While most of the students and some of the fans ditched before the 4th quarter, it really surprised me how little support we showed our struggling team. Yes, the game was exciting for a solid 11 seconds, but that doesn't mean that we should abort ship so soon.

I even caught myself wishing they would run the clock around the 3rd quarter, feeling as if this game was never going to end. And it wasn't until the very end of the game that I realized what we had been missing.

We had been missing support for our team. But not just football this weekend but every sport we have. If it isn't one of the big three, do you even care? I know that I didn't and sometimes still don't. Does anyone go to the women's rifle events? Do you know when the softball team plays? Do you even know if we have a hockey team?
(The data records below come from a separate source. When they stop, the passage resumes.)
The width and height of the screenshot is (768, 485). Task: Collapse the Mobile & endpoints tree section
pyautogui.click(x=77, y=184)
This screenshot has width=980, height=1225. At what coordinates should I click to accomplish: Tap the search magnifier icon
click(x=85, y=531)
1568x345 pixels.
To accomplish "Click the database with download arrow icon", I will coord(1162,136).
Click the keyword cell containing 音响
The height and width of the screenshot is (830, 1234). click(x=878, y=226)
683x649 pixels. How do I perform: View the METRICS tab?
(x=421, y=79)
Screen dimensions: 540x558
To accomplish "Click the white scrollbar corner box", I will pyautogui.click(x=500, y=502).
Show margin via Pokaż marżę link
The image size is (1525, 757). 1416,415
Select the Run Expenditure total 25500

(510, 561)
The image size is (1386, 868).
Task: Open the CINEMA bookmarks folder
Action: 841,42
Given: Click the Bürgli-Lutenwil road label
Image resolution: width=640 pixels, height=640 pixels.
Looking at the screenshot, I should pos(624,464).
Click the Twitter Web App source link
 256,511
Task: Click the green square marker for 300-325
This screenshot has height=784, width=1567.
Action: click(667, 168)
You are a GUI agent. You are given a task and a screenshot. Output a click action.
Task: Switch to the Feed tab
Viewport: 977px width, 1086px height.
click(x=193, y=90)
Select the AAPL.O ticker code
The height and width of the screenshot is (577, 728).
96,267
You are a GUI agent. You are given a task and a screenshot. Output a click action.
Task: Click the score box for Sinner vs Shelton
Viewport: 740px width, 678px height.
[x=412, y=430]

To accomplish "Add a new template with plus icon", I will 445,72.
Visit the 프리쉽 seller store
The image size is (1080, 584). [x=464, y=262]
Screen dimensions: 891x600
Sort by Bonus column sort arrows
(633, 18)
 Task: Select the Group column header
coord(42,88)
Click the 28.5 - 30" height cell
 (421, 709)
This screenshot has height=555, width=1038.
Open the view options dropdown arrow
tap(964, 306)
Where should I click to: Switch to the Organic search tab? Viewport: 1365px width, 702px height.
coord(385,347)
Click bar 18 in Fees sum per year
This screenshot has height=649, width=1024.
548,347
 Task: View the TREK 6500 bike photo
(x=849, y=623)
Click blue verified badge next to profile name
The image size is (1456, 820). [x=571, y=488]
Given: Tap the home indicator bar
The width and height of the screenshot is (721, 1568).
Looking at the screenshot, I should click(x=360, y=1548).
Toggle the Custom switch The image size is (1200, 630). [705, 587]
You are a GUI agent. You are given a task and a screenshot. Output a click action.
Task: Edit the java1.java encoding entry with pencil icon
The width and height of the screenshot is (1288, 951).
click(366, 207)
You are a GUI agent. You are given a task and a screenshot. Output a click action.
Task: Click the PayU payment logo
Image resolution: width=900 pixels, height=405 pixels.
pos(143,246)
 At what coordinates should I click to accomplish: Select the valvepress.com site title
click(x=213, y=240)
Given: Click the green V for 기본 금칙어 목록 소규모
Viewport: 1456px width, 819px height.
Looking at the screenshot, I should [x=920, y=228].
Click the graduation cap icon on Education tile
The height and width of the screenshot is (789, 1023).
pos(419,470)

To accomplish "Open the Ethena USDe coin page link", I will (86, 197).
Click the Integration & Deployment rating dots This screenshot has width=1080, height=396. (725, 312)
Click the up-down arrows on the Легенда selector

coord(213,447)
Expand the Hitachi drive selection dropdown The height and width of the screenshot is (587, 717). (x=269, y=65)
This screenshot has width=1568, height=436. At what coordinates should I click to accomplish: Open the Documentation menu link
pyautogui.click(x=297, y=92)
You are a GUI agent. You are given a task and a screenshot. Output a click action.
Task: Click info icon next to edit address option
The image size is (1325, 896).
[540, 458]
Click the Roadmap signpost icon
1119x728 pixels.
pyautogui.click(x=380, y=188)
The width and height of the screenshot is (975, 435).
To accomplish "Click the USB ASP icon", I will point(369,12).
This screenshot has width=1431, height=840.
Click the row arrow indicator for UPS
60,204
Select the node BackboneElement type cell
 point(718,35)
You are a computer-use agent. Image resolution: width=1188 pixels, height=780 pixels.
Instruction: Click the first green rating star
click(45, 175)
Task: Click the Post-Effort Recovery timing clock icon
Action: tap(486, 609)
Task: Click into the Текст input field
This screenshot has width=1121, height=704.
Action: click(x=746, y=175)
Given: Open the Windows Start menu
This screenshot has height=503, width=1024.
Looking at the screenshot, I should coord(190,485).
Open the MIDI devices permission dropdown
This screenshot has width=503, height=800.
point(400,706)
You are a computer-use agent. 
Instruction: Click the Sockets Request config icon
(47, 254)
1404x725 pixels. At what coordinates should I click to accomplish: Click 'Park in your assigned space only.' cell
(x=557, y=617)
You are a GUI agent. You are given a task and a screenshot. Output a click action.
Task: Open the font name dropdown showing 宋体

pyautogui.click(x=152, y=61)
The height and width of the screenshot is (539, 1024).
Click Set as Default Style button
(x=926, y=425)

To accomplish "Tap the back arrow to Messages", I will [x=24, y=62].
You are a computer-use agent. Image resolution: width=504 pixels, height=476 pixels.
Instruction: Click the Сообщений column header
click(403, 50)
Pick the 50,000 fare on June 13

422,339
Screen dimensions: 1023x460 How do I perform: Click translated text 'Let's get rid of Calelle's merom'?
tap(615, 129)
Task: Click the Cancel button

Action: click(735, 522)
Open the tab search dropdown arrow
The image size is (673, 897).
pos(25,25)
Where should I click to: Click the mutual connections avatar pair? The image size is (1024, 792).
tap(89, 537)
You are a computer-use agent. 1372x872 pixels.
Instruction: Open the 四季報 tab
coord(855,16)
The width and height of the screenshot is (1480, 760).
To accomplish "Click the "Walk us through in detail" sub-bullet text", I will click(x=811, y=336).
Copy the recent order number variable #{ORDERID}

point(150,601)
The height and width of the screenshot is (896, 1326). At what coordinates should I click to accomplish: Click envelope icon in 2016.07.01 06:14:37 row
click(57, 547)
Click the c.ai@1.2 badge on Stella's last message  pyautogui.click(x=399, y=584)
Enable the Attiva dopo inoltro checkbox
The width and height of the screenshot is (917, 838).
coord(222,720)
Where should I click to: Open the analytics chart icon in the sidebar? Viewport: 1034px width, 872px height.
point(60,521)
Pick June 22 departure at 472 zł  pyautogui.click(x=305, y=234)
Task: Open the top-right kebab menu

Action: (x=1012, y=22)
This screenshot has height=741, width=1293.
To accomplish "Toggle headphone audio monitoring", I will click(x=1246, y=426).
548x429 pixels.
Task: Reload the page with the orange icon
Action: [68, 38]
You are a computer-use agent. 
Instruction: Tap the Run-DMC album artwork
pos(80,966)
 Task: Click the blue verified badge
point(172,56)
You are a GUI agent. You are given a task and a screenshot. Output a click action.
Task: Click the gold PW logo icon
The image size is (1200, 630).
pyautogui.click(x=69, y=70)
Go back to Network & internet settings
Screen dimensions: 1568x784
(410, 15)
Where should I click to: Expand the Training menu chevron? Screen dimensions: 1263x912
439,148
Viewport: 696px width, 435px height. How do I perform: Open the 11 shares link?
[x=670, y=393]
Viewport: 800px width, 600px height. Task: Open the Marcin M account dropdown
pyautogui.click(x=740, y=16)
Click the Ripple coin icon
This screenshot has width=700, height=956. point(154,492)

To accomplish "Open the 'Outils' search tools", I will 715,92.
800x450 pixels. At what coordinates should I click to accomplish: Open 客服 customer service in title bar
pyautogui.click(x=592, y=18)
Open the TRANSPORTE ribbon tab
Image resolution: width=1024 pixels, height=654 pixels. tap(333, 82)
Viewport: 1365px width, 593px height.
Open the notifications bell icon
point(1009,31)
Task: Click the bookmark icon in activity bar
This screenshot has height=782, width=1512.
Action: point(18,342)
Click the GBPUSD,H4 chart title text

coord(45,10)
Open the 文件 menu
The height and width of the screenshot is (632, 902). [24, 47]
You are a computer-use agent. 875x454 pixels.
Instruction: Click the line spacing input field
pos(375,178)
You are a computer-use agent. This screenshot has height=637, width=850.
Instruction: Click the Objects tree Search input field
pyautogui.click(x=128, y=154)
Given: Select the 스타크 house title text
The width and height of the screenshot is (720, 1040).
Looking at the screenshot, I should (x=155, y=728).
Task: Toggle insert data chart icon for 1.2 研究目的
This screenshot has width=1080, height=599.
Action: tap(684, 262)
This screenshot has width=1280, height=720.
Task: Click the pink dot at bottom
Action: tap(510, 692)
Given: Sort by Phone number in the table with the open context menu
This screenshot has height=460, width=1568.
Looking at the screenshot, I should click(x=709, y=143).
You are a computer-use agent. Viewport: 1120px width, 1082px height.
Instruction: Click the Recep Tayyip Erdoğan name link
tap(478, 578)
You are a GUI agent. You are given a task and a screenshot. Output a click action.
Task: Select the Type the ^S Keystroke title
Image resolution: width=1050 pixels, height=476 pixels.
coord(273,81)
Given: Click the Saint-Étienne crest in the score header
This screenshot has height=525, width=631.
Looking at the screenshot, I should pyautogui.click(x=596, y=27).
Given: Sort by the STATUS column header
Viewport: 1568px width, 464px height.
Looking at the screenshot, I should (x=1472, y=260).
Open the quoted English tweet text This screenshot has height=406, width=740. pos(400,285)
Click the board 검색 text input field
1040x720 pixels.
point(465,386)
Being an Ole Miss fan doesn't mean that we love either football, basketball, or baseball. Being an Ole Miss fan means that we love all three, and every other sport our students participate in.

I've heard from some members of the band that they were so impressed with the Vanderbilt student section, not because they were the rowdiest or best, but because after the football game, they all stayed, stood, and sang to their Alma Mater.

Do any of us even know our Alma Mater? I've met seniors who didn't even know we had one! Yes, its plastered on all the cups this year. Yes, its posted around campus. But do you know it, by heart? If you heard the tune, could you even identify it, much less sing along to it? Do you even know the words?

I'll be the first to tell you that I don't. I have approximately 20 or so cups that have it printed on there, yet I do not know the Ole Miss Alma Mater.

So, when we were getting ready to leave the game, it warmed and saddened my heart when our song played. It warmed my heart to see the remaining student section come together to sing and sway to our Alma Mater, but it saddened me to see how little of people there were to participate, especially since the stadium was packed mere hours earlier.

And if that isn't bad enough, our student section was a quarter empty after the 1st quarter. Imagine being a football player, looking out into the crowd to see your supporters and a quarter of them are gone before the beginning of the 2nd quarter. And every time you look back as the game progresses, more and more are gone until a small portion is left over, cheering you on.

Now, imagine that you are any other athlete in a non-recognized sport. Imagine all the hours you put into training, all the things that you have to miss out on, just for no one to be there supporting you. How disappointed would you feel?

We are an SEC school! We are a big deal! We are in the best conference in the world, competing against some of the best athletes across the country, and as a student and fan of this school, we should show our support not only to the big three but to all of them!

I dare you to branch out and go watch another sport! Stay for the full game, even if it takes all day. Try a new sport, it could be your favorite! Do it for the free t-shirts, do it for the concessions, do it for the free or cheap admissions fee. I don't care why you do it, but be like Nike and "just do it!" That is how we can be better! That is how we can be a better Ole Miss fan!